Saturation of number variance in embedded random matrix ensembles

TL;DR

This paper investigates the fluctuation properties of embedded random matrix ensembles of non-interacting particles, revealing saturation of number variance at large correlation lengths, a phenomenon previously known in integrable systems but now demonstrated in random matrix theory.

Contribution

It is the first to demonstrate saturation of number variance in embedded random matrix ensembles, bridging concepts from integrable systems and random matrix theory.

Findings

Number distributions follow Poisson statistics.

Number variance saturates at large correlation lengths.

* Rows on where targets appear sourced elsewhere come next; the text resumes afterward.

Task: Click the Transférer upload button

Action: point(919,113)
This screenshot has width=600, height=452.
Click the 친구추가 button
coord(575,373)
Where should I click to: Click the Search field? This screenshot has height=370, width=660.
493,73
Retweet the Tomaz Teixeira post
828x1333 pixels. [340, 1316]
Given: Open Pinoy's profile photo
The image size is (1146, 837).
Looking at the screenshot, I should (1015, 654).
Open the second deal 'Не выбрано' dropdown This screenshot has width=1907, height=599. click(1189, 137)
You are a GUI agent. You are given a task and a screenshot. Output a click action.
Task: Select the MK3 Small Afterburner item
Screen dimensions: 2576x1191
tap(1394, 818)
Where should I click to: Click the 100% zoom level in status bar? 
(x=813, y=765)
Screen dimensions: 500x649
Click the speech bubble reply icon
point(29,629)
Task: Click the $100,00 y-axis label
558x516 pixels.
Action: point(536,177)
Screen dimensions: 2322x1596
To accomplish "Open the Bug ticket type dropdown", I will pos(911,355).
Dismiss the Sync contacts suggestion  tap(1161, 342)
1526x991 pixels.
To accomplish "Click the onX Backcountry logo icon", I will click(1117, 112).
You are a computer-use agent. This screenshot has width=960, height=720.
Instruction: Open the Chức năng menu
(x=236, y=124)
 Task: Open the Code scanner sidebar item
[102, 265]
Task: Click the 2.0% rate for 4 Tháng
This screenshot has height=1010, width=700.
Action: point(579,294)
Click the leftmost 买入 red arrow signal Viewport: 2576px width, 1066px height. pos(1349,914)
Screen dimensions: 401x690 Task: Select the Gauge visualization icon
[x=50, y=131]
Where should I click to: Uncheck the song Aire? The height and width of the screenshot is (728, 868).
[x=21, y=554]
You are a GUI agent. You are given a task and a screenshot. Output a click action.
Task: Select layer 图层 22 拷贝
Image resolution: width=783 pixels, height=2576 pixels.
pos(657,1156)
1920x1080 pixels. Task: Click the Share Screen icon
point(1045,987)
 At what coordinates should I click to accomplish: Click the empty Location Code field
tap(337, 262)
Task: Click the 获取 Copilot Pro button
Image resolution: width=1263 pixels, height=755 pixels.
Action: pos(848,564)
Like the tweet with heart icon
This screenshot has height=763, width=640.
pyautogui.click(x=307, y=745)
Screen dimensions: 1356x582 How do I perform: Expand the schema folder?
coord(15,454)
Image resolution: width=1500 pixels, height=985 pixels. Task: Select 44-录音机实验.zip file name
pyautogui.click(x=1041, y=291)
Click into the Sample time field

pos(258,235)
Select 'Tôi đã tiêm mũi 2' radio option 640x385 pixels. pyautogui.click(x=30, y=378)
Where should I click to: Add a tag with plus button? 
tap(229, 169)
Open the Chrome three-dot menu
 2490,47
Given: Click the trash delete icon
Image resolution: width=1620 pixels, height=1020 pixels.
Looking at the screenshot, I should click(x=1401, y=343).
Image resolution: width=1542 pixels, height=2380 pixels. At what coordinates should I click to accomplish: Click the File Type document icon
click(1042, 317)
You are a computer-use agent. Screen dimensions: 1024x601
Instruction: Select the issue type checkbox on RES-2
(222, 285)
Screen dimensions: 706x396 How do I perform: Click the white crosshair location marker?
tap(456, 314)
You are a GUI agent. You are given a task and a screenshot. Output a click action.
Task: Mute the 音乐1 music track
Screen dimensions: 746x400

Correlation functions are non-stationary in these ensembles.

Abstract

We study fluctuation properties of embedded random matrix ensembles of non-interacting particles. For ensemble of two non-interacting particle systems, we find that unlike the spectra of classical random matrices, correlation functions are non-stationary. In the locally stationary region of spectra, we study the number variance and the spacing distributions. The spacing distributions follow the Poisson statistics which is a key behavior of uncorrelated spectra. The number variance varies linearly as in the Poisson case for short correlation lengths but a kind of regularization occurs for large correlation lengths, and the number variance approaches saturation values. These results are known in the study of integrable systems but are being demonstrated for the first time in random matrix theory. We conjecture that the interacting particle cases, which exhibit the characteristics of classical random matrices for short correlation lengths, will also show saturation effects for large correlation lengths.